Yine, Türk iş adamlarının yurt dışında yaptığı yatırımlar ve yabancı iş adamlarının Türkiye’de yaptığı yatırımlar nedeniyle kişisel veri paylaşımına ihtiyaç duyulması hâlinde, kanunun olmaması nedeniyle veri paylaşımı yapılamıyor, bu da pek çok ciddi sorunlara yol açıyordu. Bu ve benzeri pek çok ihtiyacı karşılamak gerekçesiyle bu kanun tasarısı Meclisimizin huzuruna getirildi.
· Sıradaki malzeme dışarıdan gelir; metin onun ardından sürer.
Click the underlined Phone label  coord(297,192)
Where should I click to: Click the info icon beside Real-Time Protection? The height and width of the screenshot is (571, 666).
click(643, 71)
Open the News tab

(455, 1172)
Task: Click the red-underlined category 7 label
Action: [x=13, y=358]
Bu kanun tasarısının yola çıkış tarihi nedir biliyor musunuz? 1989. Türkiye, kişisel verileri koruma konusunda bir kanun hazırlamak üzere ilk komisyonu 1989’da kurmuş. Aradan tam yirmi yedi yıl geçmiş, bu tasarı bugün Genel Kurulun huzurunda. Çalışılmış, defalarca değişik hükûmetler komisyonları yenilemişler, komisyonlar çalışmalara devam etmiş. AK PARTİ iktidara geldikten sonra bu kanun, 2006’da Bakanlar Kurulunun gündemine geliyor, 2008’de de ilk defa Türkiye Büyük Millet Meclisine geliyor ancak kanunlaşamıyor, kadük kalıyor. 2011’den sonra kanun tasarısı yeniden hazırlanıp Türkiye Büyük Millet Meclisine 2014’te gönderiliyor ancak seçim nedeniyle yasalaşmayıp kadük kalıyor, yine Genel Kurulun huzuruna gelemiyor.
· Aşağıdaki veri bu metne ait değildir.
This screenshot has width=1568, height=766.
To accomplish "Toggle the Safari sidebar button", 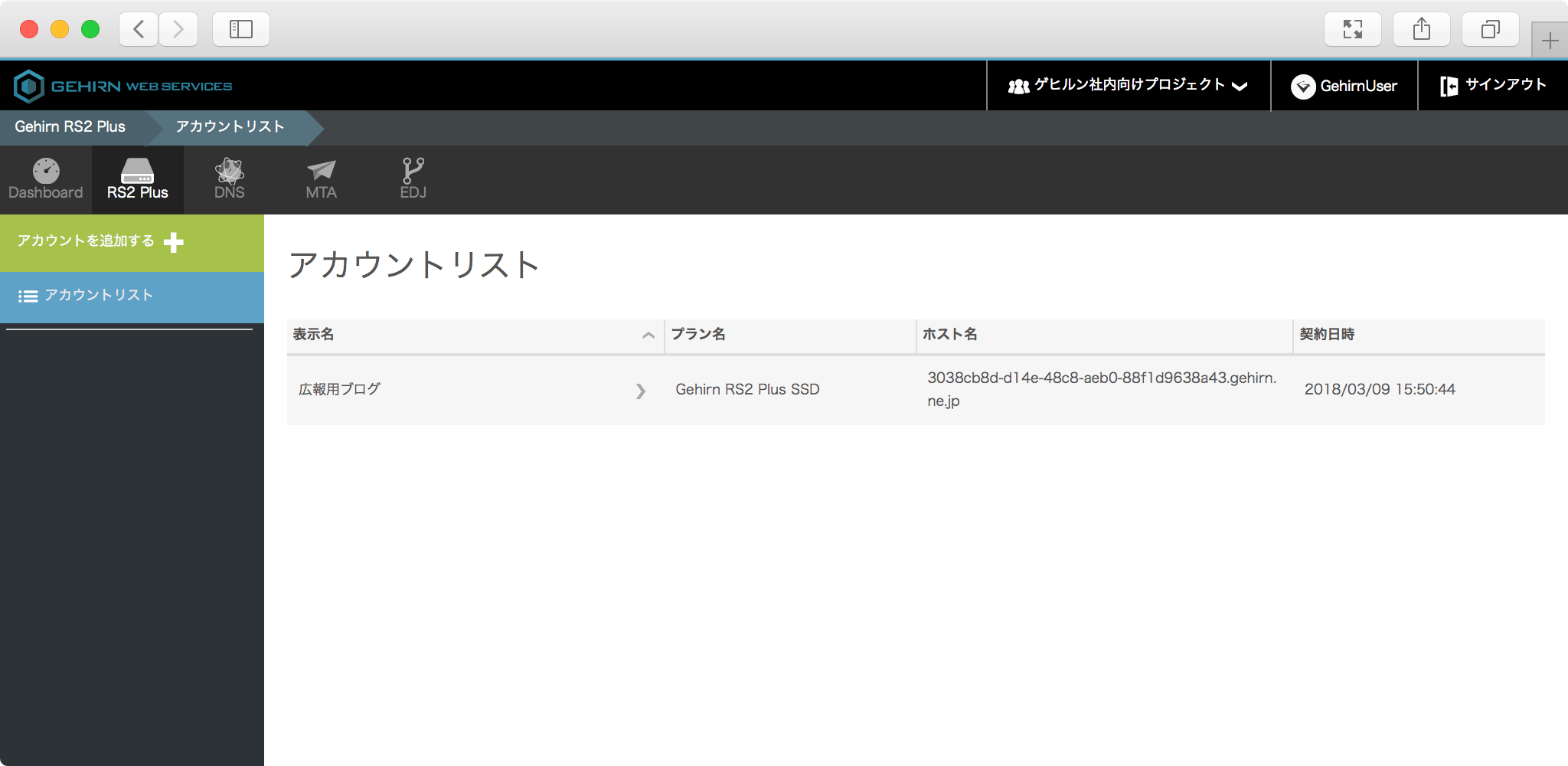I will [x=240, y=30].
Şunun için söylüyorum: Bu kanun, belki de bu çatı altında görüşülen kanunlar içerisinde en uzun süre konuşulan, en uzun süre tartışılan, en uzun süre istişaresi yapılan, sivil toplumla, Avrupa Birliğiyle, pek çok kesimle bir arayış neticesinde ortaya çıkan, müzakere sonucu ortaya çıkan bir kanun tasarısıdır. O nedenle, bu tasarıya dönük “Konuşulmadan, acele bir şekilde buraya geldi.” yaklaşımı bence bu tasarının hikâyesine baktığımızda isabetli bir yaklaşım olarak durmamaktadır. Keşke her kanun bu kanun tasarısı kadar istişare edilebilse, o kadar da zamanımız olsa ama bunun kadar istişare edilen başka kanun sayısının ben çok da az olduğunu düşünüyorum.
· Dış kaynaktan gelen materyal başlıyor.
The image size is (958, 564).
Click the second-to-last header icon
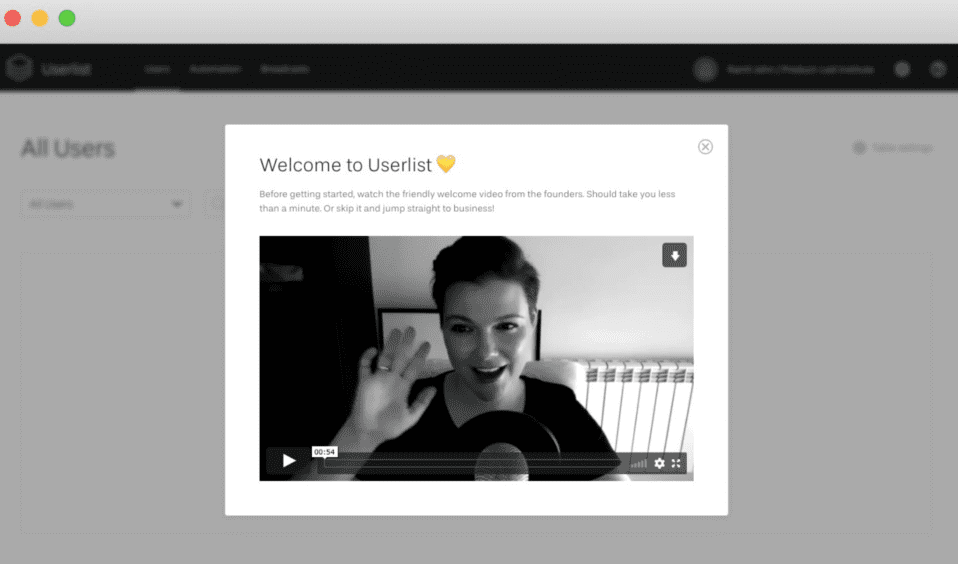pyautogui.click(x=902, y=70)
Tasarı ne getiriyor diye baktığımızda; bu tasarı bugün gerek kamu gerek özel sektörde kişisel verileri işleyenlerle ilgili, asgari Anayasa gibi, kişisel verileri işleme kurallarını ortaya koyuyor. Kişisel verileri işleyen, aktaran gerçek ve tüzel kişilerin uyacakları usul ve esasları belirliyor. Hangi kurallara tabi olarak, hangi şartlarda işleneceğini açık açık ifade ediyor. Veri işleme faaliyetini disiplin altına alacak, herkesi istediği veriyi kendi belirlediği şekilde değil, tasarıda öngörülen şekilde ve Kişisel Verileri Koruma Kurulunun belirlediği ilkeler çerçevesinde işleyecek bir disipline, Avrupa Birliği çerçevesinde bir standarda kavuşturmaktadır.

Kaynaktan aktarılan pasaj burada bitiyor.